Pour la Couronne, il n’y «a aucun facteur atténuant» pouvant justifier une peine plus clémente: l’homme était bien nanti, et bien entouré de sa famille, qui le soutient toujours.

Il a commis un crime brutal, a souligné René Verret, procureur principal de la Couronne. «De plus, l’accusé n’exprime aucun remords, aucun regret par rapport à ce qu’il a fait», a-t-il dit.

Mais selon Me Poupart, son client est le premier à être complètement bouleversé par le drame, justement parce que «c’est lui qui l’a fait». Il a rappelé que Guy Turcotte était, de l’avis de tous, atteint d’une maladie mentale le soir du drame. Et que même si cet argument n’a pas ouvert la voie à un verdict de non-responsabilité criminelle, son état mental doit être considéré lors de l’imposition de la peine. «C’est une personne qui a d’abord et avant tout besoin de soins», a dit l’avocat de la défense.

Guy Turcotte a admis avoir tué Olivier, 5 ans, et Anne-Sophie, 3 ans, le 20 février 2009. Après son premier procès tenu en 2011, il avait été reconnu non criminellement responsable pour cause de troubles mentaux, ce qui avait suscité la colère de la population.

Lors de l’audience de vendredi, Isabelle Gaston a livré un témoignage puissant mais d’une grande tristesse sur ce qu’elle a enduré et la culpabilité avec laquelle elle vit toujours.

Elle a raconté au juge Vincent comment elle a vécu à répétition des flashs d’horreur, ne pouvant cesser de penser au meurtre de ses enfants.

Guy Turcotte est arrivé crispé et menotté dans le box des accusés. Il est détenu depuis le verdict rendu par le jury de 11 personnes. Pendant que son ex-femme s’adressait tantôt au juge, tantôt à lui directement, il pleurait, tentant d’essuyer son nez avec ses mains prises dans les menottes de métal.

L’interpellant directement, Isabelle Gaston lui a dit qu’il a brisé son coeur en lui enlevant ses deux enfants, Olivier et Anne-Sophie.

«Je veux que tu saches Guy Turcotte que tu as atteint ton objectif», lui a-t-elle lancé, pendant qu’il secouait la tête en pleurant.

«Je veux que tu me regardes dans les yeux», a-t-elle dit, dans un moment d’une rare intensité, dans la salle de cour.

«Tu m’as brisé à jamais le coeur, mais je veux que tu saches que tu n’as pas brisé ma résilience», lui a-t-elle dit, pendant que de nombreuses personnes pleuraient dans la salle.

«La femme qui existait en 2009 n’existe plus et n’existera plus jamais», a-t-elle dit, expliquant au juge comment elle avait toujours voulu être mère.

Elle a ainsi relaté comment elle a tenté depuis d’avoir d’autres enfants, toutes les difficiles procédures médicales faites pour réaliser ce rêve.
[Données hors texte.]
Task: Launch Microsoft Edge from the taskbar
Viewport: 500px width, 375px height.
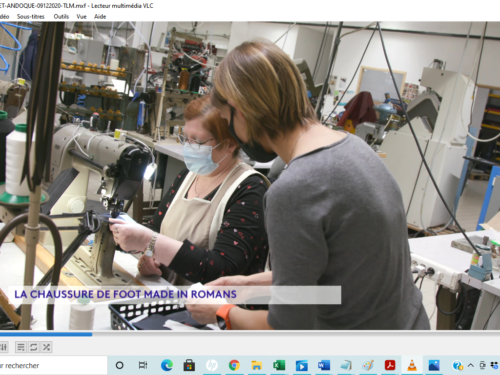Action: (x=166, y=366)
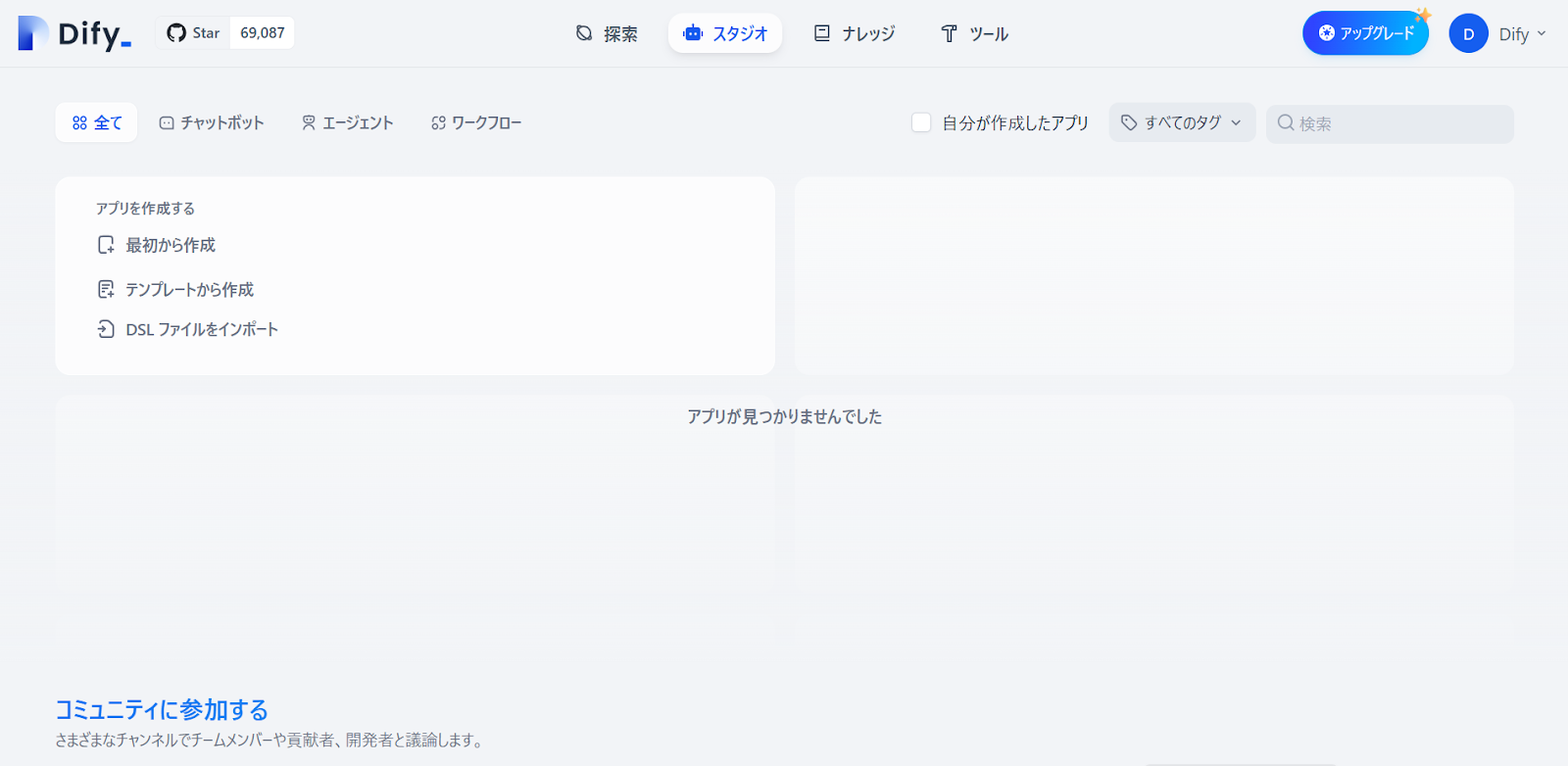Filter apps by チャットボット tab
Viewport: 1568px width, 766px height.
coord(212,122)
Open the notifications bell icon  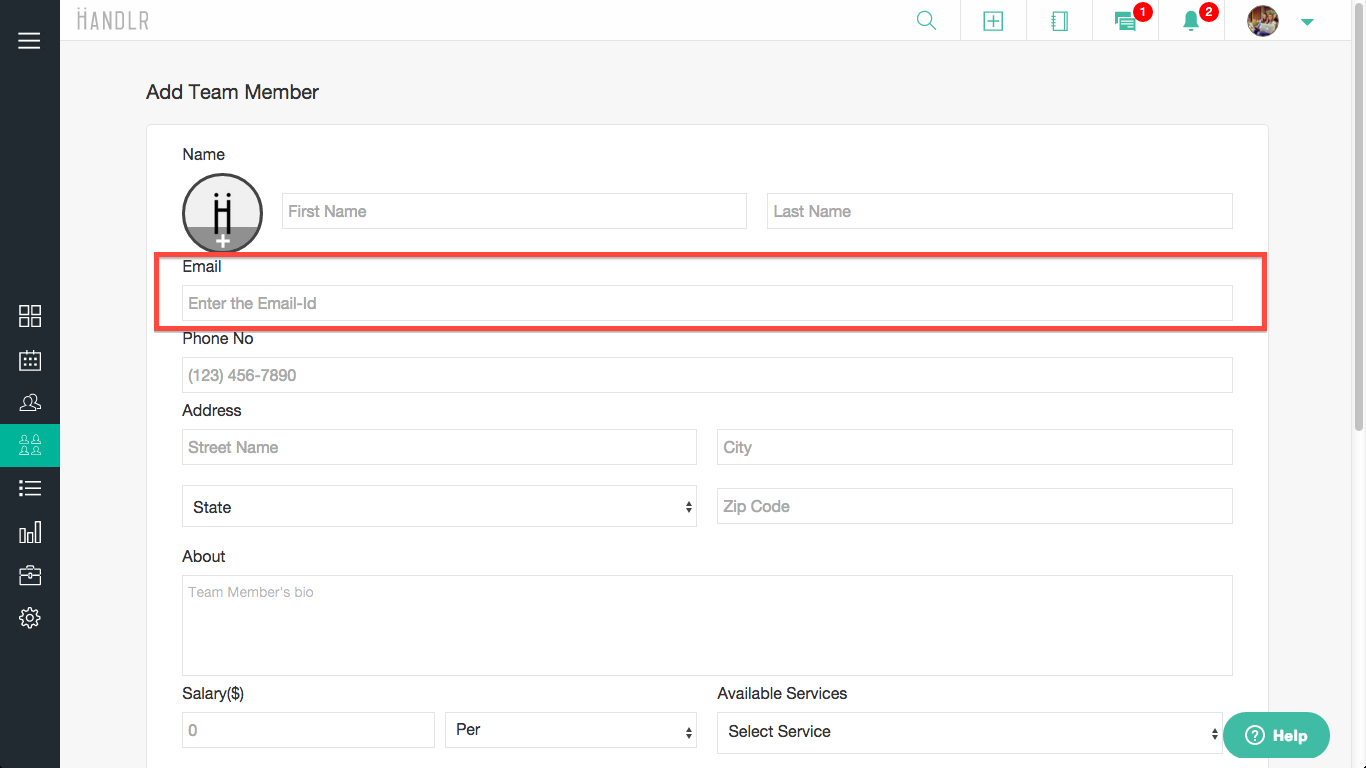click(1191, 21)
Mais à 43 ans, elle a dit avoir perdu espoir.

Les procureurs de Guy Turcotte n’ont pas présenté de témoins mais ont déposé des mises à jour de rapports psychiatriques et psychologiques de l’homme.

Celui-ci, lorsque invité par le juge Vincent à prendre la parole, a saisi l’occasion.

«Les gens ne peuvent pas comprendre la honte que j’ai, a-t-il dit d’une voix faible. Je ne peux pas regarder les gens en face tellement j’ai honte.»

Il s’est aussi adressé à son ex-femme.

«Je veux te dire Isabelle, je n’ai pas fait le procès pour que tu te sentes responsable», a-t-il ajouté, disant vouloir expliquer ce qu’il a fait et vécu, «après avoir touché le fond du baril».

«Ce n’était pas pour te faire mal», a-t-il ajouté.

«Je sais que je ne me pardonnerai jamais ce qui est arrivé», a dit l’homme, en guise de conclusion, avant de reprendre le chemin de la prison.

Ses avocats n’ont pas encore fait savoir s’ils envisagent un appel du verdict.